◆ YOUR ASSIGNMENT: Provide again, from the entries below, every line from the one containing "سير أعلام النبلاء (821, 95)" through the one containing "perro (23, 865)", exactly as written, and no other line.

◆ THE INPUT:
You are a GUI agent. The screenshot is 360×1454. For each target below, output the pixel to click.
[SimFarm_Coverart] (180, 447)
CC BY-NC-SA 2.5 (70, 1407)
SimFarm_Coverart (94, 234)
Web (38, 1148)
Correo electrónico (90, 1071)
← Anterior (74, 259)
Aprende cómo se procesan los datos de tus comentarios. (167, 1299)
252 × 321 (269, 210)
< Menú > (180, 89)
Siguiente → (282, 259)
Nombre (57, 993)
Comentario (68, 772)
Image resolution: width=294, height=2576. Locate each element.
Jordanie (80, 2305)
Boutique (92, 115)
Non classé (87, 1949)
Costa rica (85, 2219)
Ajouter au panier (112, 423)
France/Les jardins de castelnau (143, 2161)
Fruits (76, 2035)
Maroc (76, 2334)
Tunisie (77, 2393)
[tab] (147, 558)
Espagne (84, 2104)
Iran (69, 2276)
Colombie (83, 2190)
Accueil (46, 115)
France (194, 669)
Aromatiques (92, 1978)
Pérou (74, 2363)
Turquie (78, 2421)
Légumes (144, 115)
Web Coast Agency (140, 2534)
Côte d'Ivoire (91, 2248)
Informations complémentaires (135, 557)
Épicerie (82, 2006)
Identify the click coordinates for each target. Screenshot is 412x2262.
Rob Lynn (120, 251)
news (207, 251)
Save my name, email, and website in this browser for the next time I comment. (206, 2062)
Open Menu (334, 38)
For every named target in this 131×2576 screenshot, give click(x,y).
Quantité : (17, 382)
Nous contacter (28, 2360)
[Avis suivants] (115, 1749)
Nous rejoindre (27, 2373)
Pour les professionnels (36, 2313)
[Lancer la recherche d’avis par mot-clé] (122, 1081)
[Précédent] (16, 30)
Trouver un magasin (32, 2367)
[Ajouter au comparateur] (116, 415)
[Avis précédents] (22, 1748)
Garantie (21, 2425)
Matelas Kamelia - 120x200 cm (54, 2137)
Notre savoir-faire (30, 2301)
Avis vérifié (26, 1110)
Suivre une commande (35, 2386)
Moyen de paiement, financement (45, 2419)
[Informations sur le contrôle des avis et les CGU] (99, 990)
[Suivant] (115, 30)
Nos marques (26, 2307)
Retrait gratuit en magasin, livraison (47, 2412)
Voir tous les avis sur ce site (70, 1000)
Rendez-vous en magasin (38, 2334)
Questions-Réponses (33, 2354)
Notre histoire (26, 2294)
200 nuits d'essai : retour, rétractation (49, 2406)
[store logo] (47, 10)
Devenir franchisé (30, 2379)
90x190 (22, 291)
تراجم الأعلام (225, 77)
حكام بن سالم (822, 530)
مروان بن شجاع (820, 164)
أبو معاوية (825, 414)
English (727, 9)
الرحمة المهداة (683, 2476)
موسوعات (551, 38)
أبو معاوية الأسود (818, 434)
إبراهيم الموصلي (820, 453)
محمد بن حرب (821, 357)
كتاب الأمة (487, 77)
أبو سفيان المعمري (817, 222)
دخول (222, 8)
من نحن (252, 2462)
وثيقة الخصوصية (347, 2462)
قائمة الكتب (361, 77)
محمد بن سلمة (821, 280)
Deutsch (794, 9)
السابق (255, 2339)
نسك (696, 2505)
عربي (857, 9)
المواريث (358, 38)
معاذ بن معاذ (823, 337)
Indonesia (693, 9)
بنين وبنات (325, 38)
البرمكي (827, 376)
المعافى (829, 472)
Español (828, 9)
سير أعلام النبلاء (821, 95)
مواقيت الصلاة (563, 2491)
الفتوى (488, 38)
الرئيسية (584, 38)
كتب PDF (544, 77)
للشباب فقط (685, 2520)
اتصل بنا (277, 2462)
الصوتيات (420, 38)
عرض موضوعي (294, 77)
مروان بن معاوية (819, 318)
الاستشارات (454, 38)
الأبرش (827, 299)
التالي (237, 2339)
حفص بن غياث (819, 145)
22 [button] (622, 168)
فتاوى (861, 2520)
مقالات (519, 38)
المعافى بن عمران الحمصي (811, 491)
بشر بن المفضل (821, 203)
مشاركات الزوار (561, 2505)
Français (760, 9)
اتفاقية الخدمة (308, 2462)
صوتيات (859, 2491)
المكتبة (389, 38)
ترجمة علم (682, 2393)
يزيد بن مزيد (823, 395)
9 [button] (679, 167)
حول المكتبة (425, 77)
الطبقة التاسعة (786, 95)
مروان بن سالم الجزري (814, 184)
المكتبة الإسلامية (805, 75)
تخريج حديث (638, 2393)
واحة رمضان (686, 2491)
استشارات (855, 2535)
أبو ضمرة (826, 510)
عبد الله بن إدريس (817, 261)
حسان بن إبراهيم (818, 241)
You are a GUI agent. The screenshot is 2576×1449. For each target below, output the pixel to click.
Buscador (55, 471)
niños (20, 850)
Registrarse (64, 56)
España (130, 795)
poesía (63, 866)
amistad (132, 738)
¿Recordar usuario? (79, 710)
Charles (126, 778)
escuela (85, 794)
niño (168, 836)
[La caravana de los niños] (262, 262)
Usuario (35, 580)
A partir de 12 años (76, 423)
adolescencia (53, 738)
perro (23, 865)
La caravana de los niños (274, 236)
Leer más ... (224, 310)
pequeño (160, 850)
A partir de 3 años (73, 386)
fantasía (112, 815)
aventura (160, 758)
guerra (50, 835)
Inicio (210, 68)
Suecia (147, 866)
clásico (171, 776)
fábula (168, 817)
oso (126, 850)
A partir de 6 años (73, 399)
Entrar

◆ EXERCISE SOLUTION:
سير أعلام النبلاء (821, 95)
مواقيت الصلاة (563, 2491)
الفتوى (488, 38)
الرئيسية (584, 38)
كتب PDF (544, 77)
للشباب فقط (685, 2520)
اتصل بنا (277, 2462)
الصوتيات (420, 38)
عرض موضوعي (294, 77)
مروان بن معاوية (819, 318)
الاستشارات (454, 38)
الأبرش (827, 299)
التالي (237, 2339)
حفص بن غياث (819, 145)
22 [button] (622, 168)
فتاوى (861, 2520)
مقالات (519, 38)
المعافى بن عمران الحمصي (811, 491)
بشر بن المفضل (821, 203)
مشاركات الزوار (561, 2505)
Français (760, 9)
اتفاقية الخدمة (308, 2462)
صوتيات (859, 2491)
المكتبة (389, 38)
ترجمة علم (682, 2393)
يزيد بن مزيد (823, 395)
9 [button] (679, 167)
حول المكتبة (425, 77)
الطبقة التاسعة (786, 95)
مروان بن سالم الجزري (814, 184)
المكتبة الإسلامية (805, 75)
تخريج حديث (638, 2393)
واحة رمضان (686, 2491)
استشارات (855, 2535)
أبو ضمرة (826, 510)
عبد الله بن إدريس (817, 261)
حسان بن إبراهيم (818, 241)
You are a GUI agent. The screenshot is 2576×1449. For each target below, output the pixel to click.
Buscador (55, 471)
niños (20, 850)
Registrarse (64, 56)
España (130, 795)
poesía (63, 866)
amistad (132, 738)
¿Recordar usuario? (79, 710)
Charles (126, 778)
escuela (85, 794)
niño (168, 836)
[La caravana de los niños] (262, 262)
Usuario (35, 580)
A partir de 12 años (76, 423)
adolescencia (53, 738)
perro (23, 865)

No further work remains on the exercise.